Creatavist also offers the opportunity to exclude chapters from ebook files, or exclude them from apps or hide chapters on the web. That feature could be interesting for journalists who wish to publish different versions of their project. They could, for instance, make a chapter exclusively for iPad users only. Once you know what and in which way you would like to publish your project, Creatavist provides you with a link to the web version, and direct download links for the other versions. You are also able to publish your project to the Creatavist iPad app.
A few drawbacks
While trying out Creatavist, we liked the usability, functionality and the range of export options. We managed to do our multimedia project with Creatavist almost within a day. I took some time to get used to the interface, but once we got the idea, it was easy to apply and to add different types of media.
However, there are some drawbacks. As a free user you will only get limited access and your projects can not exceed 150 MB in total. “Der Schürmann-Bau”, with only a few features, already took up 54% of our account. Therefore, a bigger multimedia project would have not been possible with a free user account.

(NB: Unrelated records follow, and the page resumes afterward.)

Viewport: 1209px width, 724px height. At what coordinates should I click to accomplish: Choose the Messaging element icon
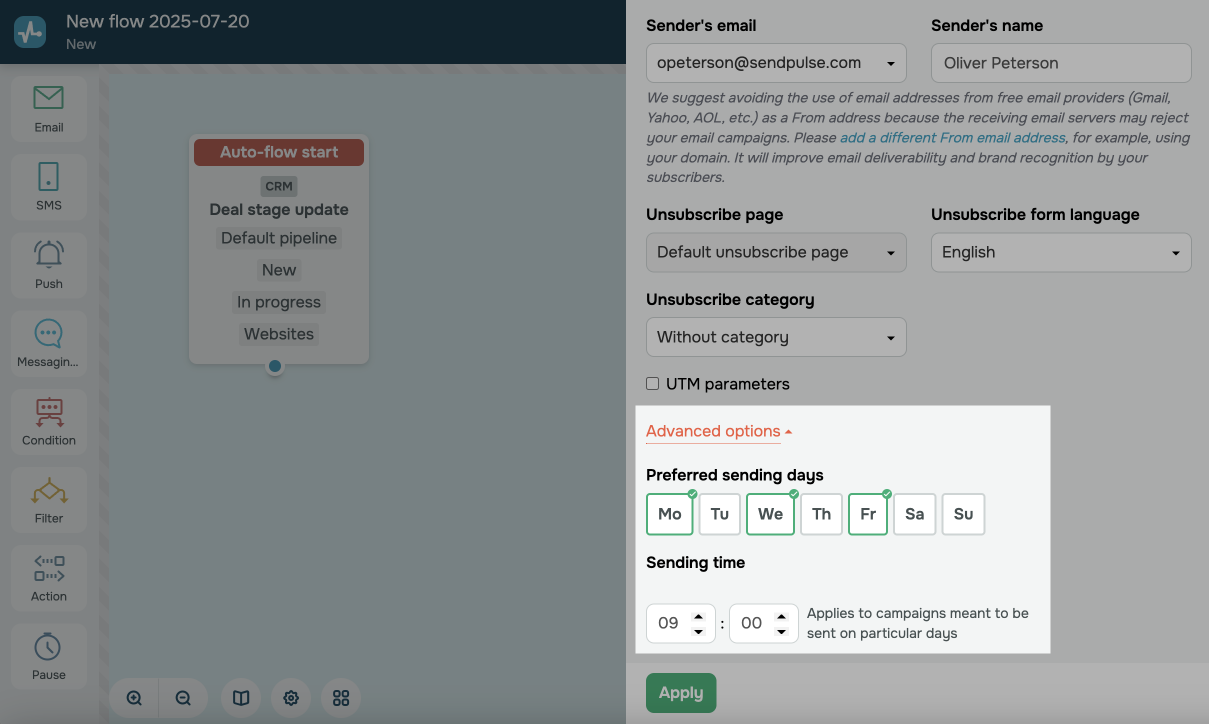click(x=48, y=342)
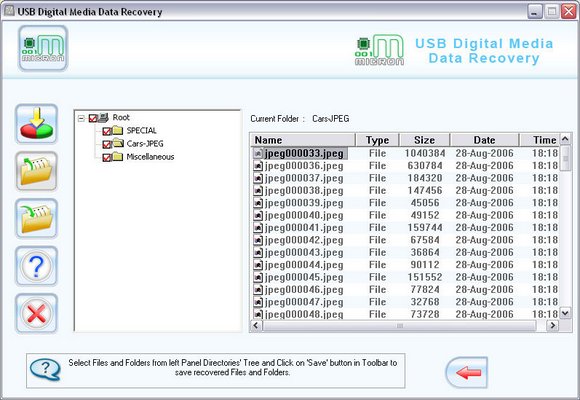This screenshot has width=580, height=400.
Task: Uncheck the SPECIAL folder checkbox
Action: coord(107,131)
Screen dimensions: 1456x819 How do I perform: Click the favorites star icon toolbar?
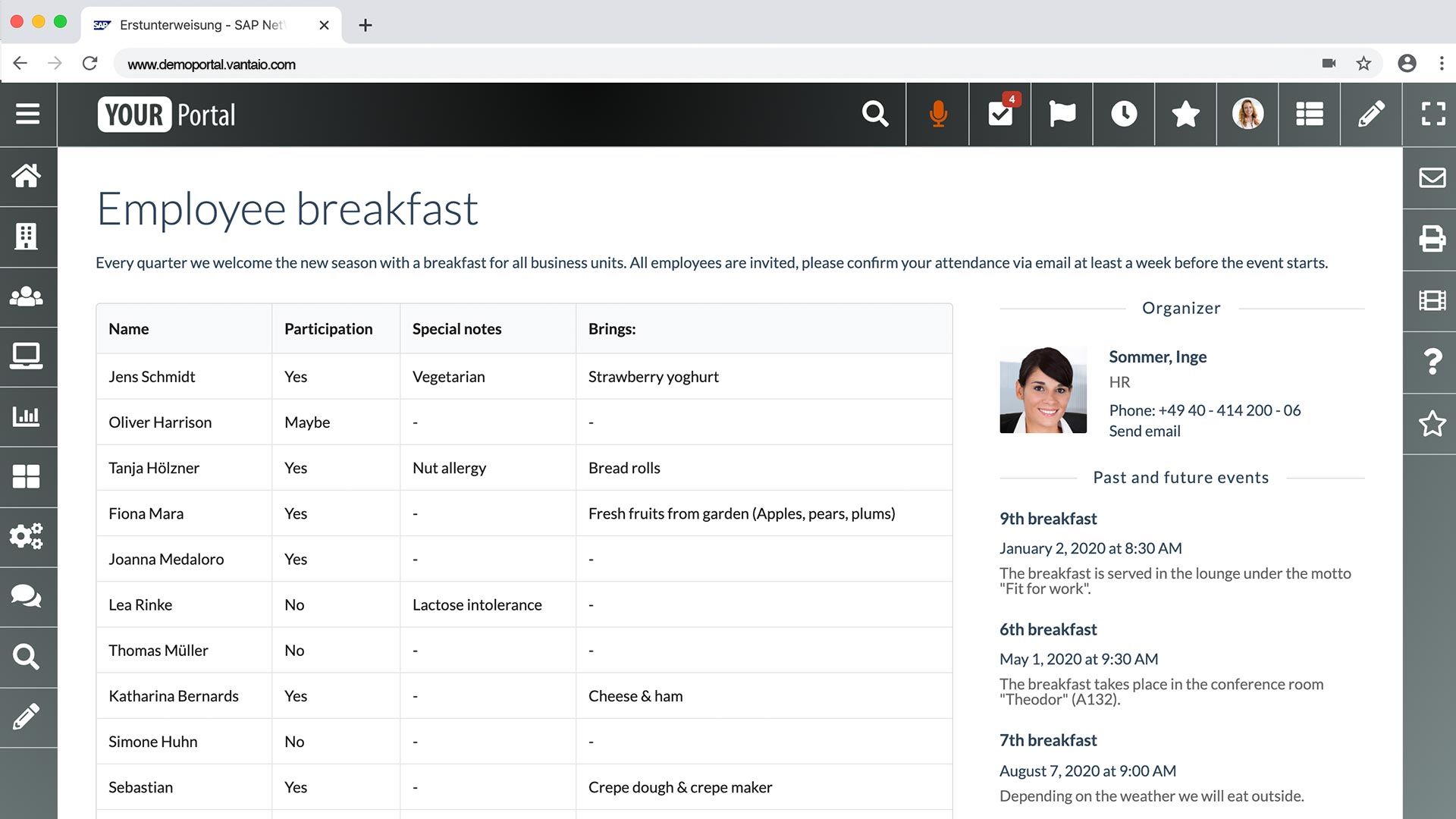click(1185, 114)
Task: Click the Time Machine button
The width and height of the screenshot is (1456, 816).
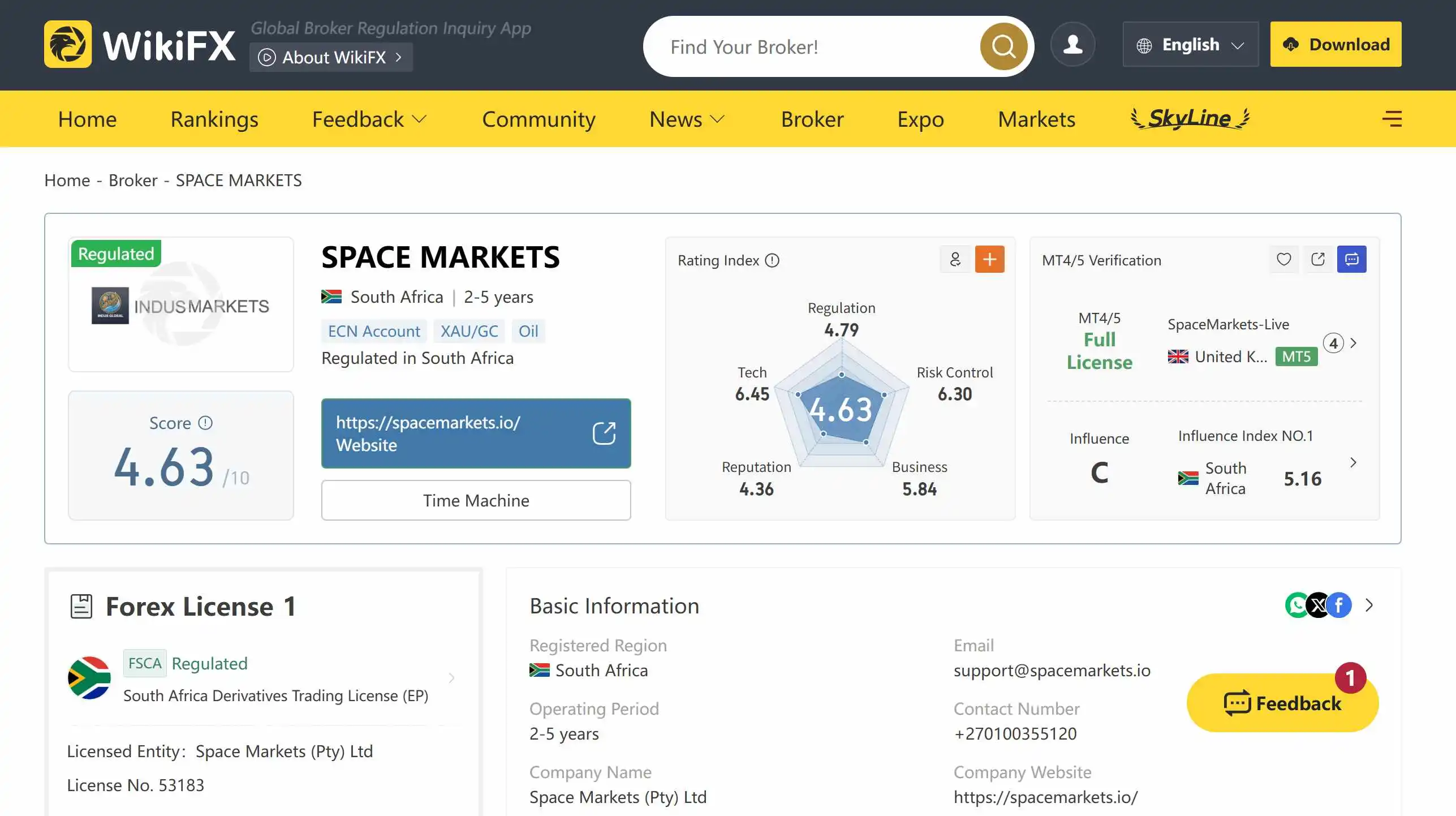Action: pos(476,500)
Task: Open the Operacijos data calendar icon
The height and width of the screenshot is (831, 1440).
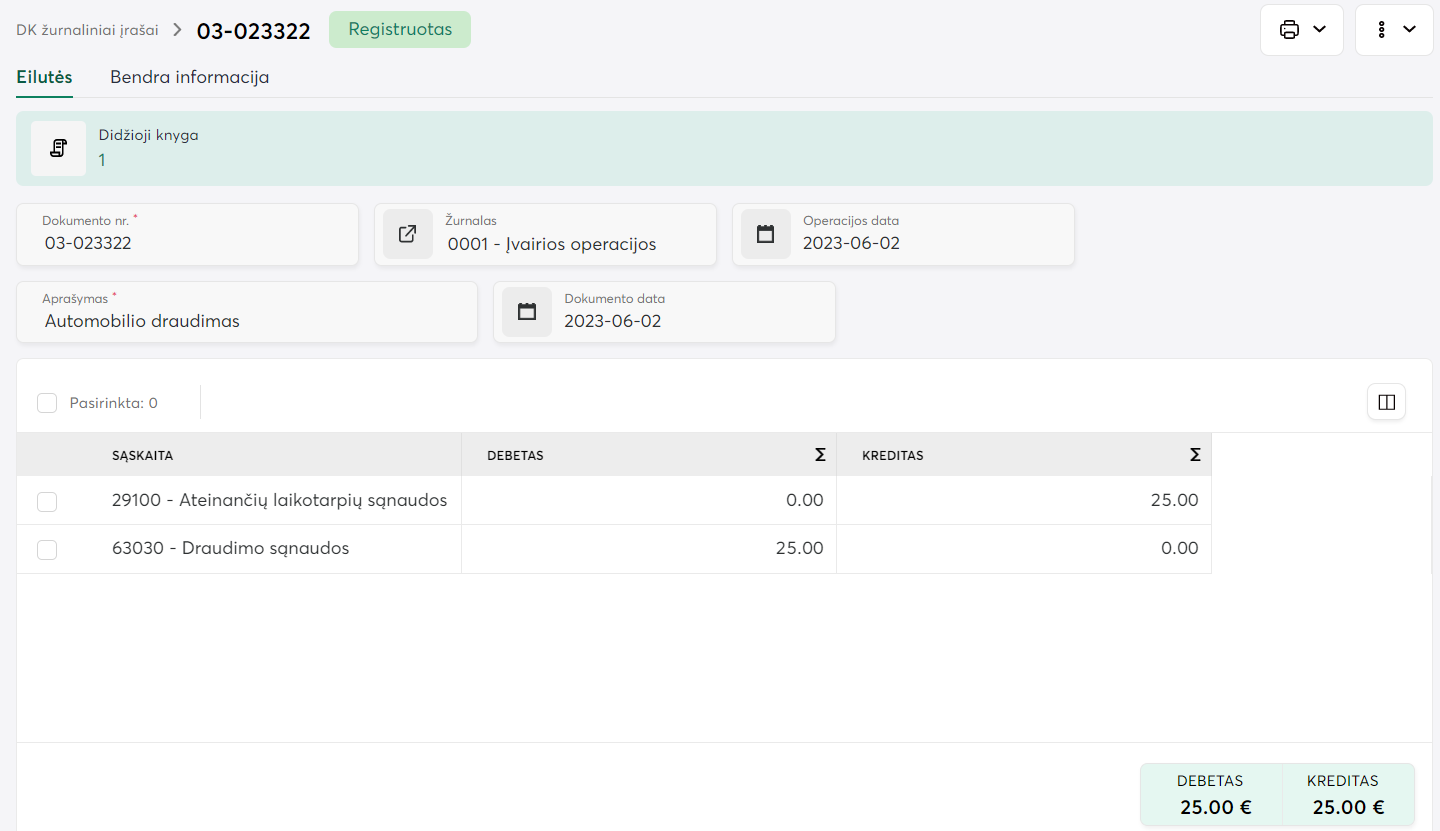Action: [x=766, y=234]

Overall Creatavist provides a range of opportunities to establish quite a good-looking multimedia story. After getting used to the interface, it is quite easy to add and edit media. But when a project requires something additional — a unique layout for a chapter or some other interactive features – a journalist without coding skills might encounter problems.
What else should journalists know about Creatavist?
Cost: Once registered, a user can produce the first piece for free, however with limited storage (150MB). Unlimited storytelling costs $10 per month including the bandwidth for video with a limited storage of five GB. The $250 per month packages includes the creation of a branded app for iPhone and iPad, unlimited storage and the sale of periodicals by subscription.
Publishing: Creatavist publishes your project as an iBook, Kindle, Kobo, Nook or ePub, web or app version.
Support: The team behind Creatavist provides a free documentation on how to use the tool. It also lists an email address for questions: email@example.com.
Languages: The Creatavist interface is only in English.